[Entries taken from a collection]

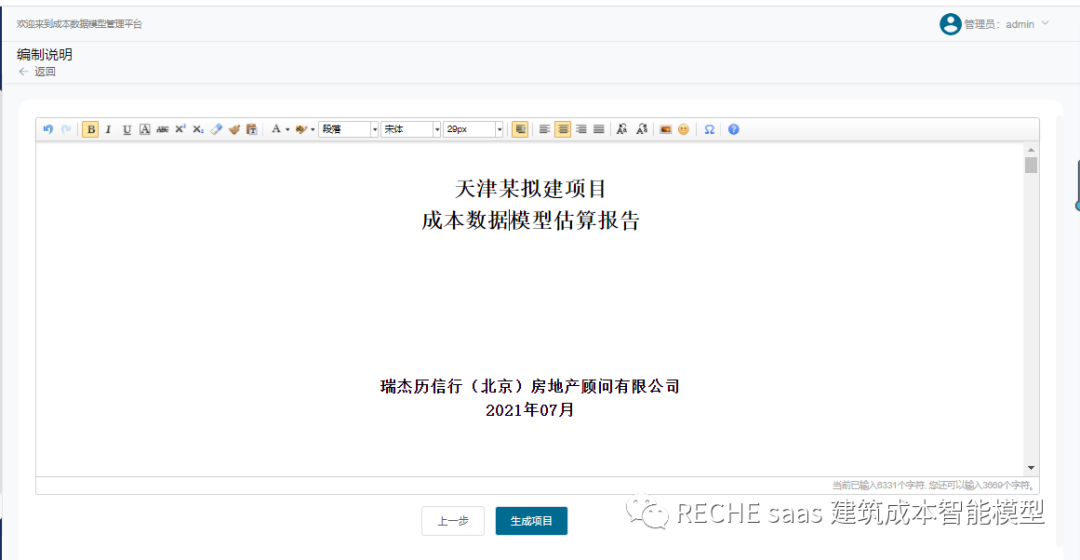Click the superscript icon
The height and width of the screenshot is (560, 1080).
(x=180, y=129)
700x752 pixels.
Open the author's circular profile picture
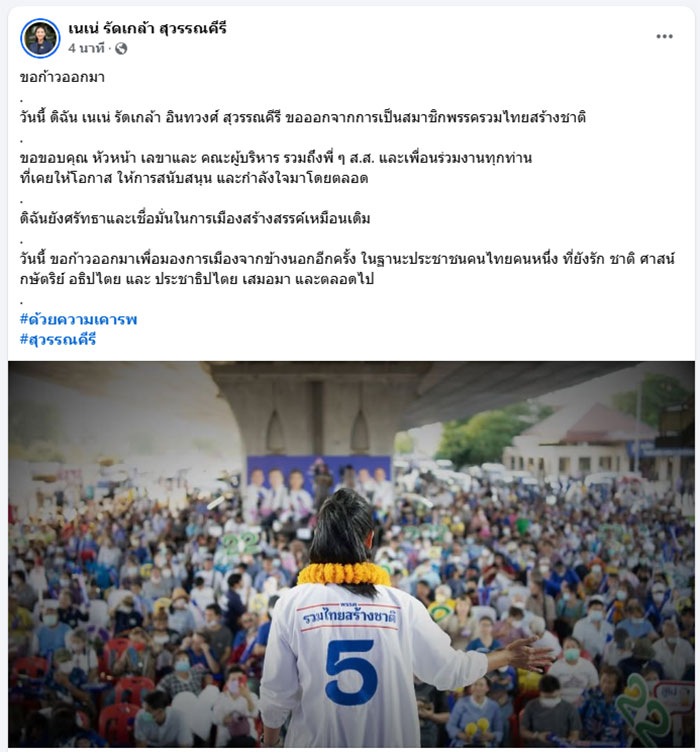coord(40,38)
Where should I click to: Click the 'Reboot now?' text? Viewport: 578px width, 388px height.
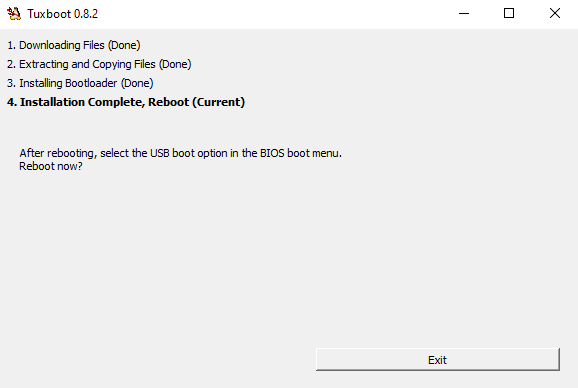point(51,166)
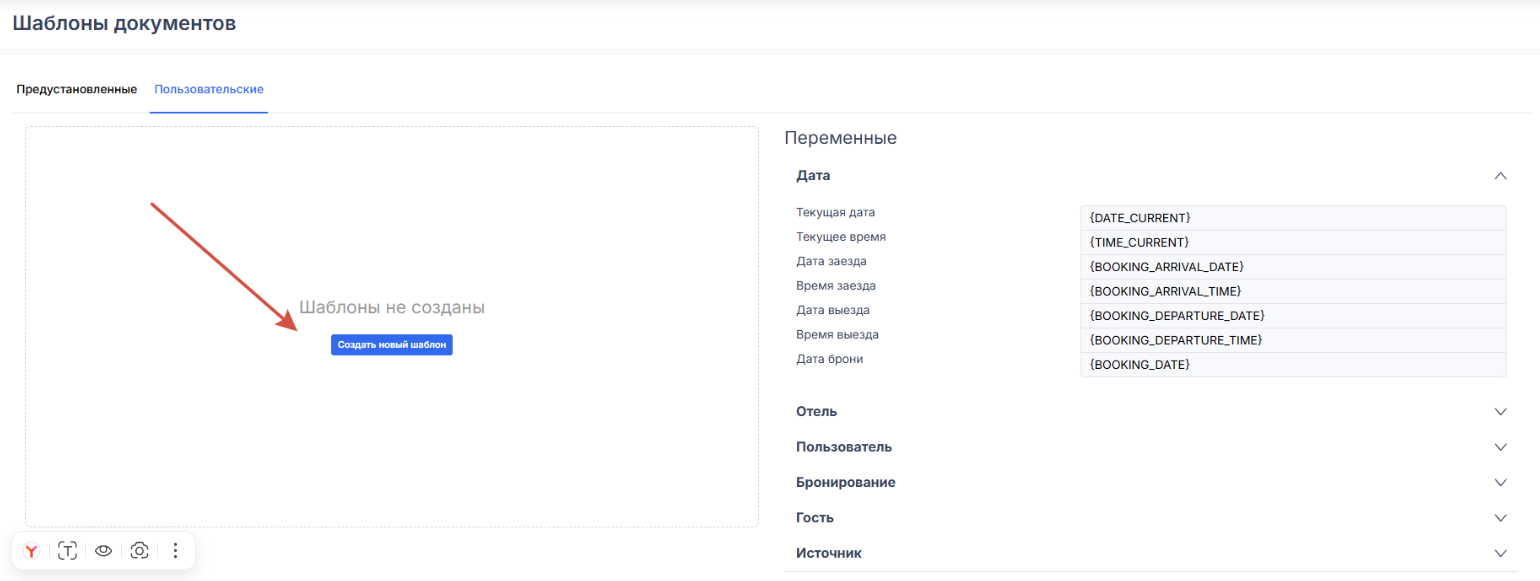Switch to the Предустановленные tab
Screen dimensions: 1540x581
click(76, 90)
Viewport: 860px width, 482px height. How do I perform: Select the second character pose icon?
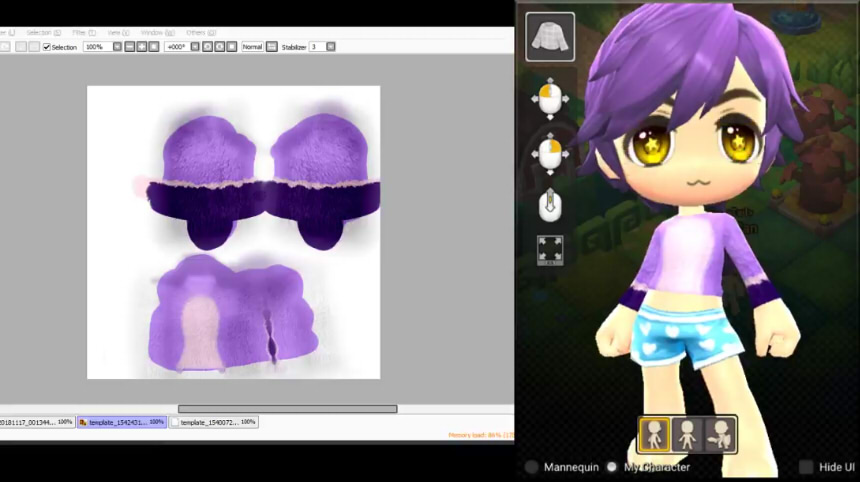(687, 434)
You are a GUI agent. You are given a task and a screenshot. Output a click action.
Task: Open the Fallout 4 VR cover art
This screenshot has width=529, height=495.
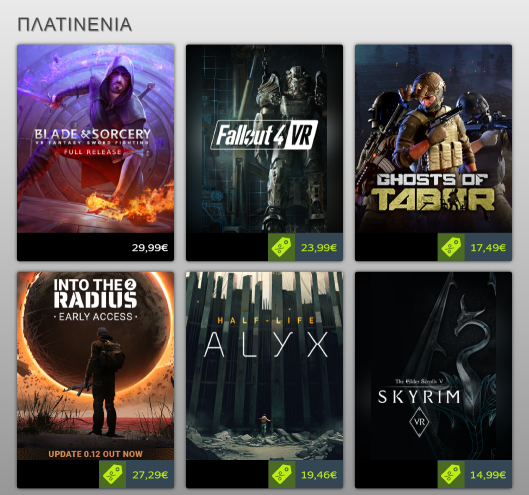264,139
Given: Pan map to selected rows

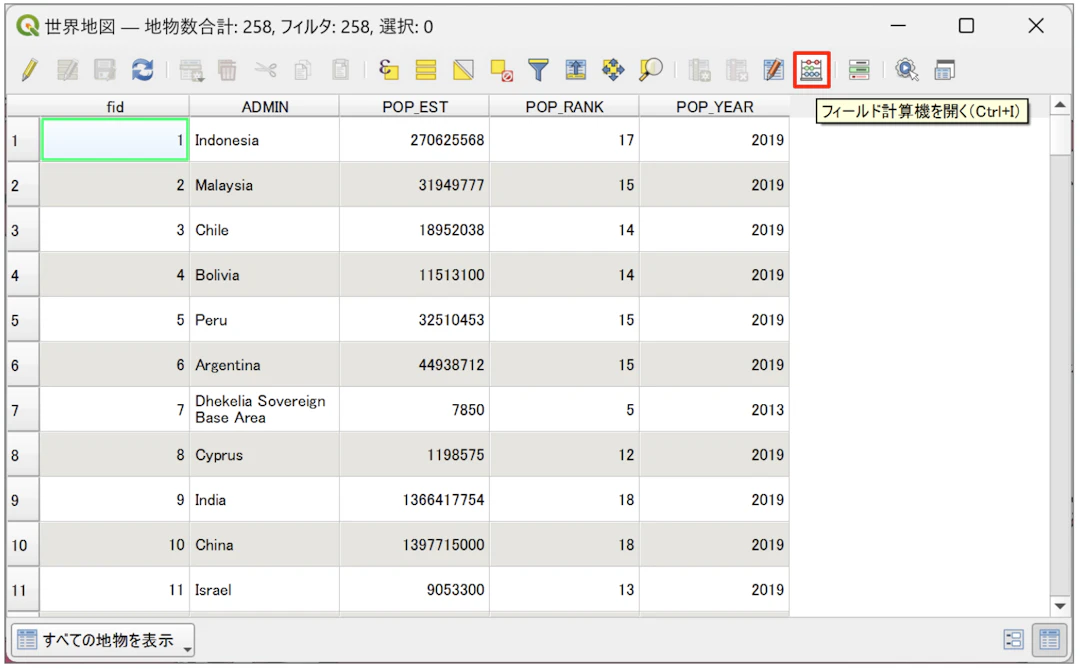Looking at the screenshot, I should pos(613,70).
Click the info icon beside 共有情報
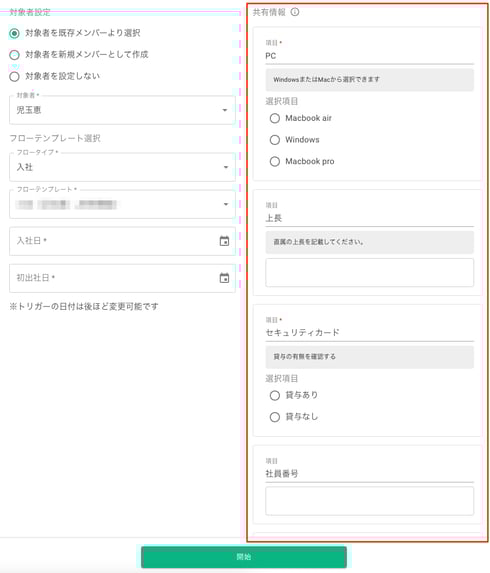490x573 pixels. (x=295, y=12)
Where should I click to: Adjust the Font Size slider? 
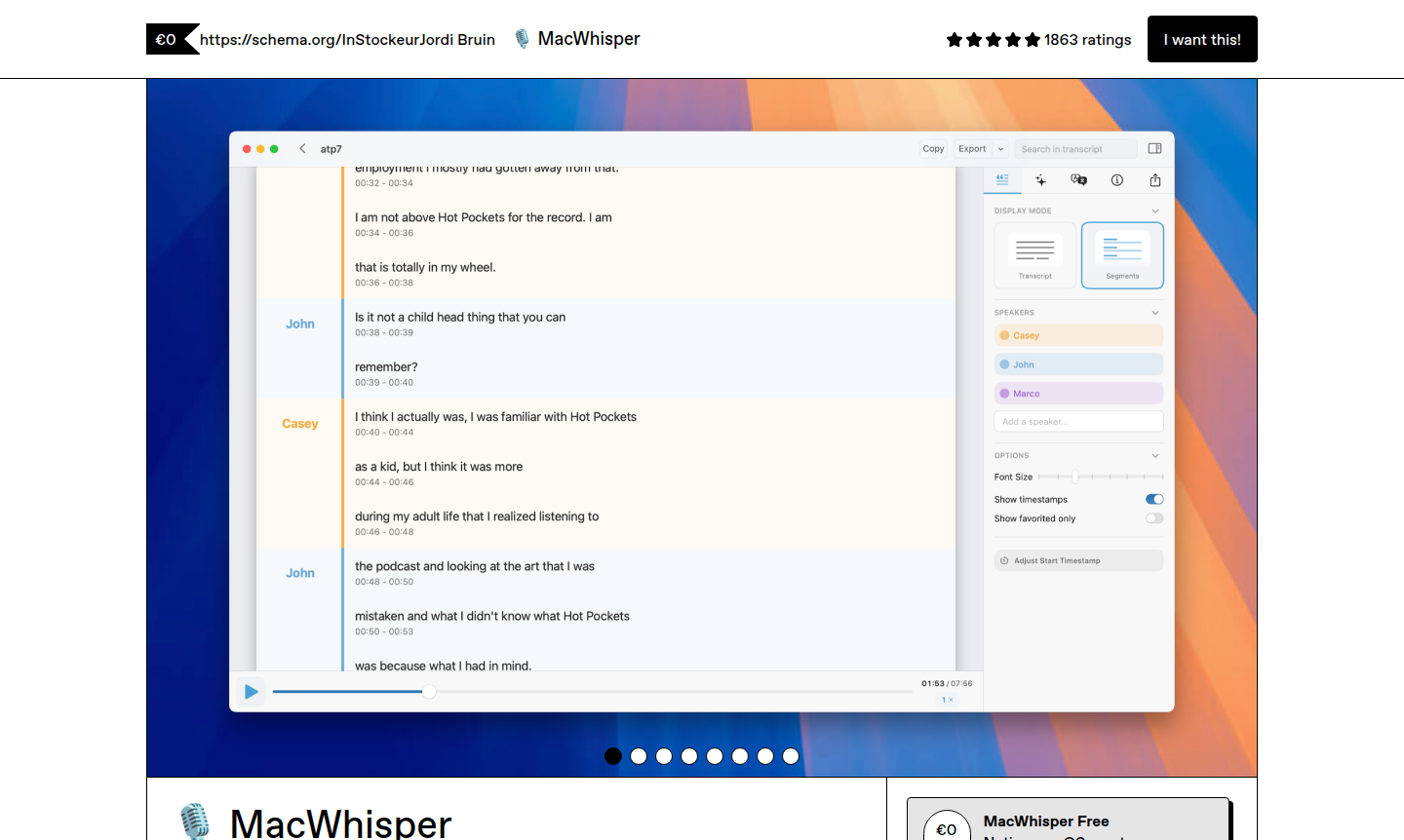coord(1075,477)
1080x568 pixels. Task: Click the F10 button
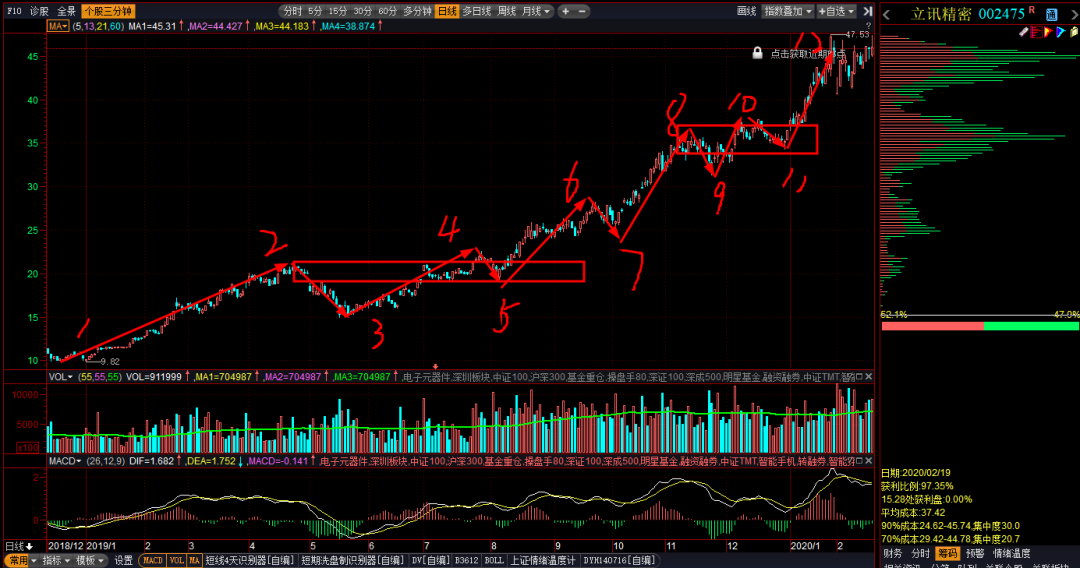[13, 11]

**Required action:** Output the line that contains "This screenshot has width=529, height=495." and every subsequent line through the end of the entries, exactly as given, without pictures.

**Output of the task:**
This screenshot has width=529, height=495.
264,139
Given: Pan map to selected rows

Looking at the screenshot, I should pos(613,70).
Click the info icon beside 共有情報
490x573 pixels. (x=295, y=12)
Where should I click to: Adjust the Font Size slider? 
coord(1075,477)
1080x568 pixels. Task: Click the F10 button
[13, 11]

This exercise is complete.